L’activité est considérée ici comme un prétexte à bouger son corps et ses neurones qu’un sport de compétition façon « TP » (prononcez à l’anglaise : tipi), les initiales de Tony Parker.
« On fait de l’exercice. On rit, on s’amuse. C’est génial pour des vieilles comme nous », lance Christine, 71 ans, chaussures de sport aux pieds et sourire jusqu’aux oreilles. Une petite provocation qui ne manque pas de créer l’hilarité dans le groupe d’une quinzaine de personnes réunies ce jour-là. Des éclats de rire partagés qui sonnent comme une confirmation que le sport version « basket santé », le nom de l’activité, donne la pêche.
Ce jour-là, le gymnase raisonne non seulement du rire et des cris des enfants avec lesquels l’association partage le terrain mais aussi de ceux des anciens. « Un pied dans chaque cerceau et on shoote. » Mathieu Billon, le président de l’union sportive valdainoise basket, cadre la séance.
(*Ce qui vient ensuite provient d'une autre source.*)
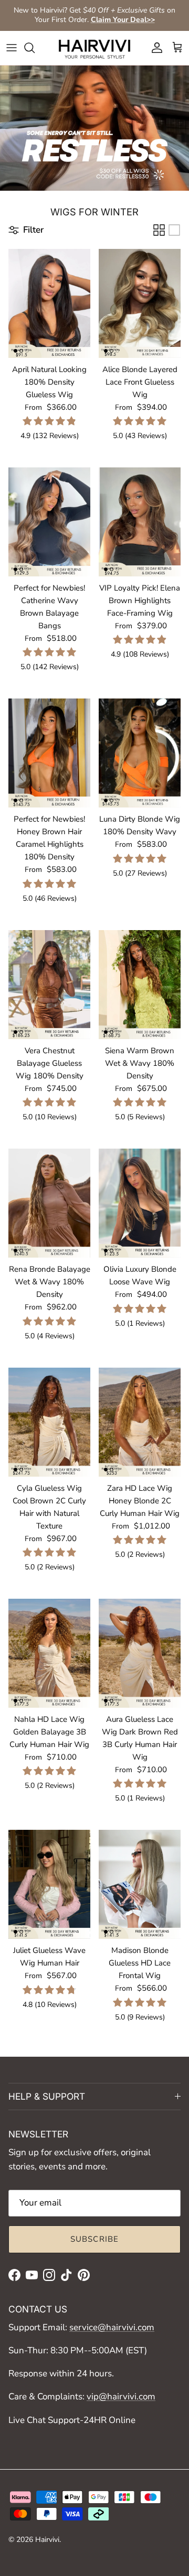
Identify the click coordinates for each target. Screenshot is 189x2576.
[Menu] (11, 47)
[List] (174, 230)
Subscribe (94, 2239)
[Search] (34, 47)
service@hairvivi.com (111, 2327)
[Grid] (159, 230)
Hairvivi (47, 2540)
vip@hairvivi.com (121, 2397)
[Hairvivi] (94, 48)
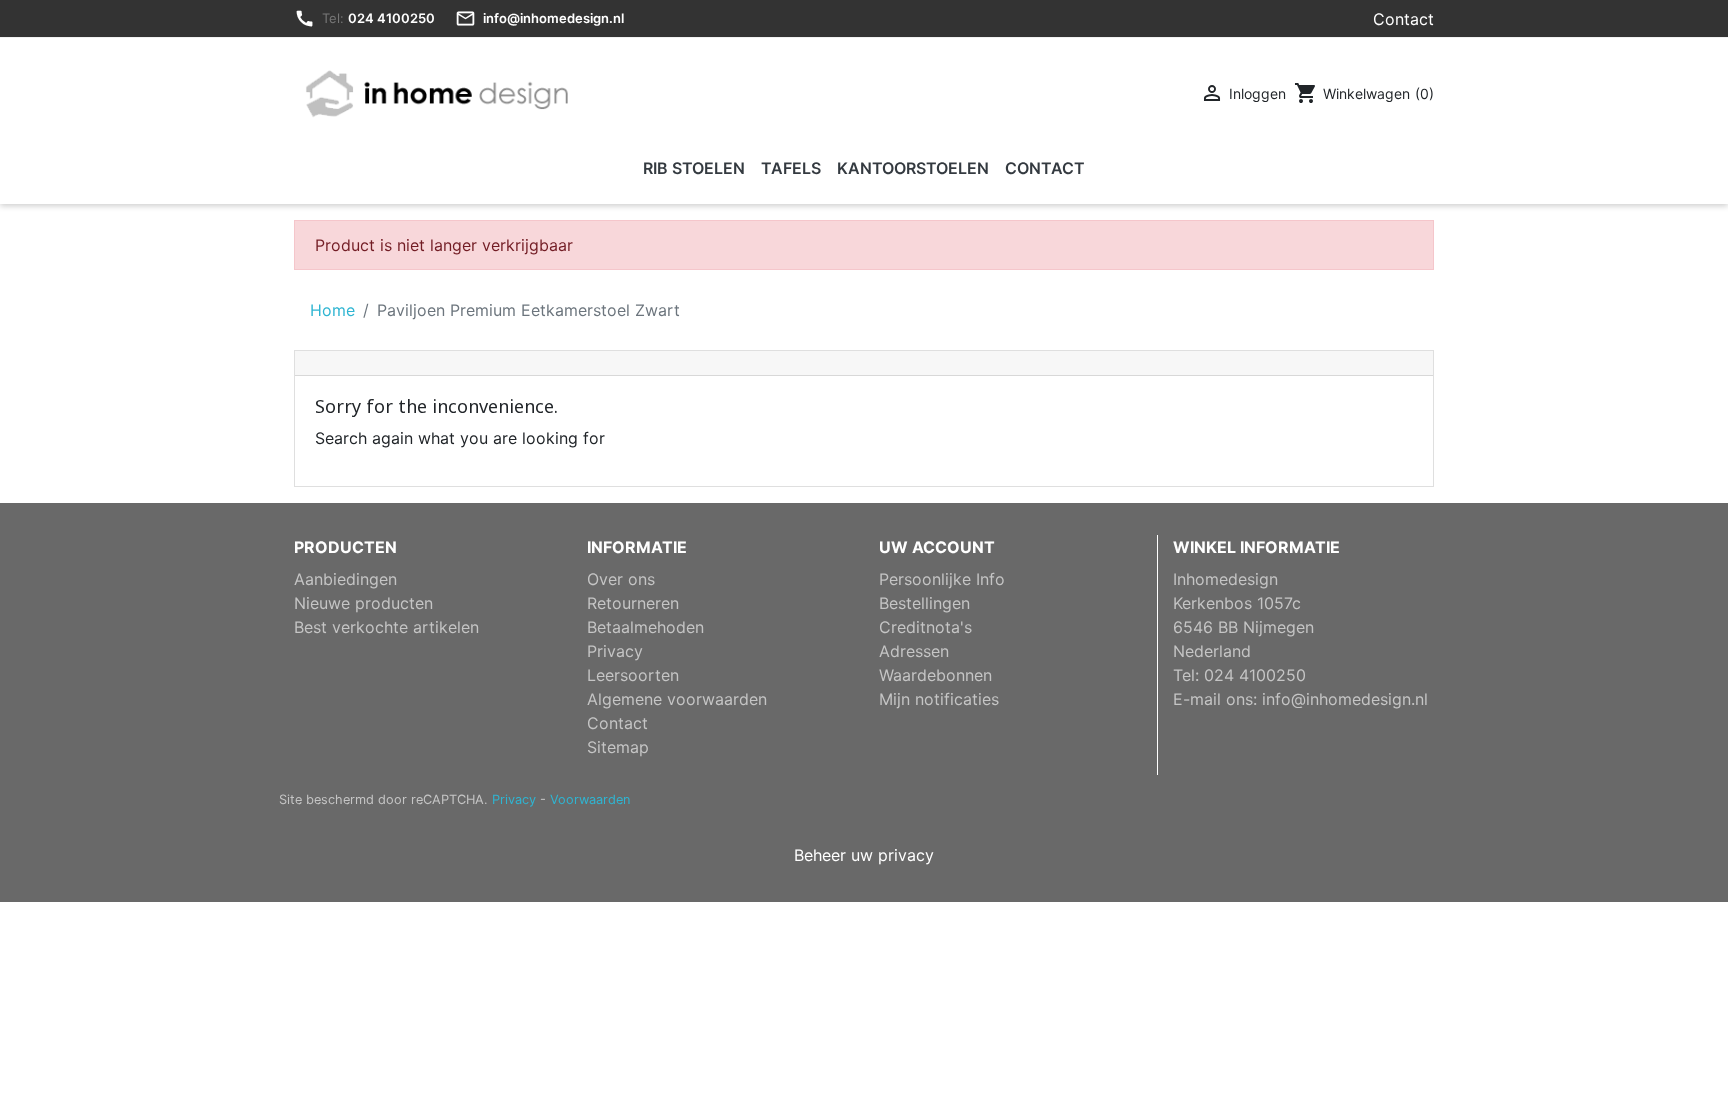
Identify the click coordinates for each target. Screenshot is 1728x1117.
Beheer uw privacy (864, 855)
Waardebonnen (935, 675)
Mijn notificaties (939, 699)
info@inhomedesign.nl (553, 18)
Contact (1403, 19)
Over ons (621, 579)
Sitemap (618, 747)
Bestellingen (924, 603)
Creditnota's (925, 627)
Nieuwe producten (363, 603)
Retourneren (633, 603)
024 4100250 (391, 18)
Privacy (615, 651)
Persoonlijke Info (942, 579)
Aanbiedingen (345, 579)
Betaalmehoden (645, 627)
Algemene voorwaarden (677, 699)
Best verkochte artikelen (386, 627)
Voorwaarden (590, 799)
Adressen (914, 651)
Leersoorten (633, 675)
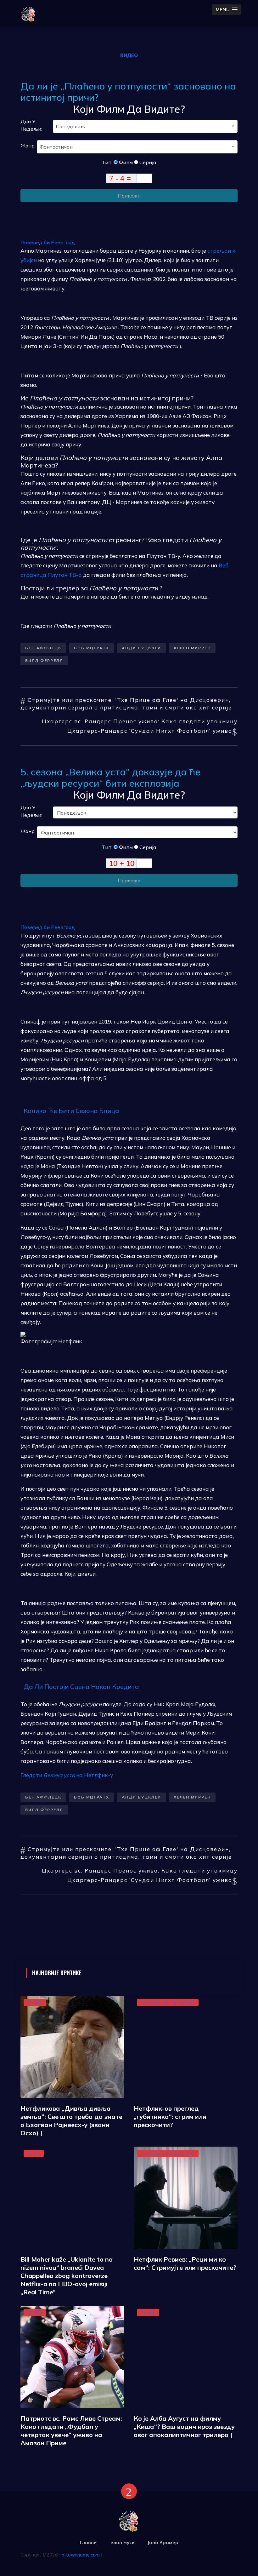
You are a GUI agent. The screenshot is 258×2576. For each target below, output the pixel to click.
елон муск (122, 2542)
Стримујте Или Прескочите (168, 2002)
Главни (88, 2542)
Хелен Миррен (192, 647)
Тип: (108, 162)
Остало (34, 2002)
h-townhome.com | (82, 2555)
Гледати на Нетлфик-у (66, 1775)
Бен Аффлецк (43, 647)
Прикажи (129, 195)
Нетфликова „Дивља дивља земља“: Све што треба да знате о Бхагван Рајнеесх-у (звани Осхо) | (71, 2120)
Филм (125, 162)
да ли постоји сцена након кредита (81, 1686)
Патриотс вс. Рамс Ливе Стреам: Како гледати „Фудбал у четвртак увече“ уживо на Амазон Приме (71, 2430)
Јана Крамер (162, 2542)
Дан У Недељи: (31, 125)
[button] (226, 9)
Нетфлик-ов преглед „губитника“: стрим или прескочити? (170, 2116)
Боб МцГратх (91, 647)
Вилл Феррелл (44, 660)
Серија (147, 162)
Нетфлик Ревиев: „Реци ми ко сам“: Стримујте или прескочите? (185, 2263)
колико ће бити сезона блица (71, 1111)
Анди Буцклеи (141, 647)
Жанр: (28, 145)
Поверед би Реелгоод (47, 242)
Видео (129, 55)
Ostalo (33, 2153)
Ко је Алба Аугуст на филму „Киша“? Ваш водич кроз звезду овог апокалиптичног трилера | (184, 2426)
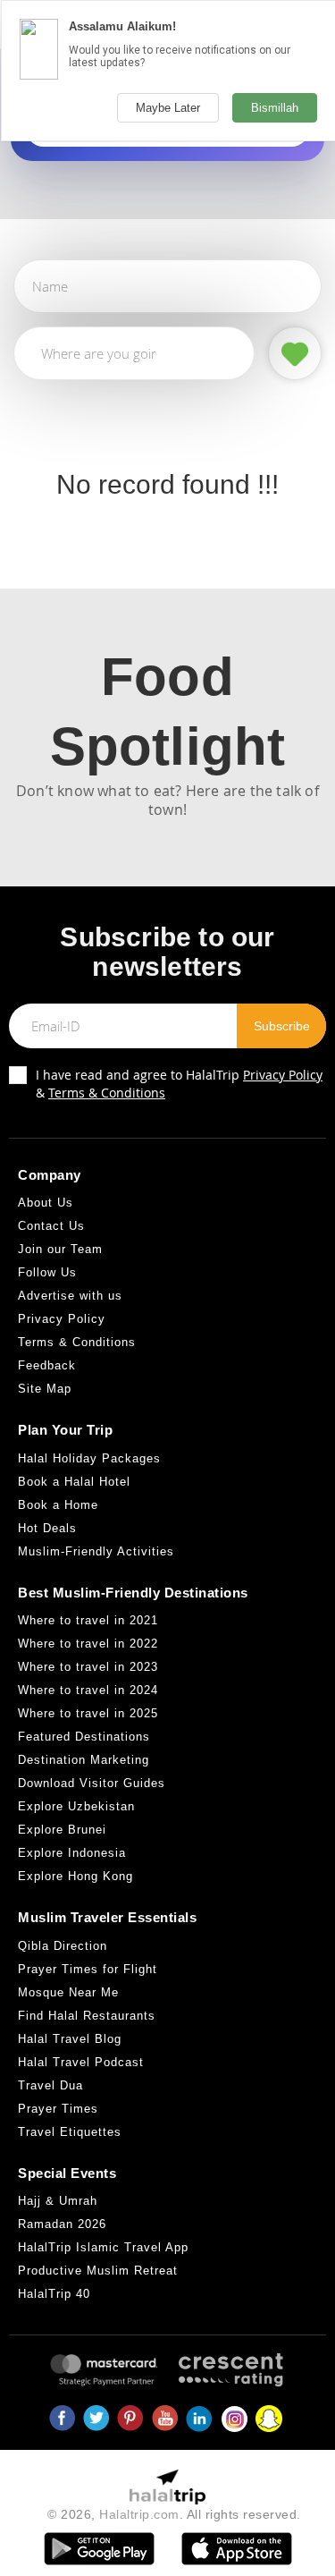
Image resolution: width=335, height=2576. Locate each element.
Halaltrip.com (139, 2514)
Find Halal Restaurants (86, 2015)
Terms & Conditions (106, 1092)
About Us (45, 1202)
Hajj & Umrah (57, 2200)
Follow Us (47, 1272)
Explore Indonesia (72, 1853)
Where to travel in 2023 (88, 1667)
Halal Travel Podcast (81, 2062)
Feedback (47, 1365)
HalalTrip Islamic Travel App (103, 2247)
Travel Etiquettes (69, 2132)
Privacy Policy (282, 1074)
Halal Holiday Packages (89, 1458)
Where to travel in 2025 (88, 1713)
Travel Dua (50, 2085)
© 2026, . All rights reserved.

Il est attentif à chaque détail et au bien-être de chacun. Les gestes sont parfois mal assurés mais les tirs atterrissent souvent en plein dans le panier. Les balles sont en mousses ou en matières douces. Heureusement car ils rebondissent parfois sur la tête des joueurs et même du journaliste en train de prendre des photos.
«Pour bien vieillir, il faut être actif physiquement, intellectuellement et socialement»
Adrien Chollat, médecin à la retraite, président du club rencontre valdainois et de la fédération départementale de Générations mouvement.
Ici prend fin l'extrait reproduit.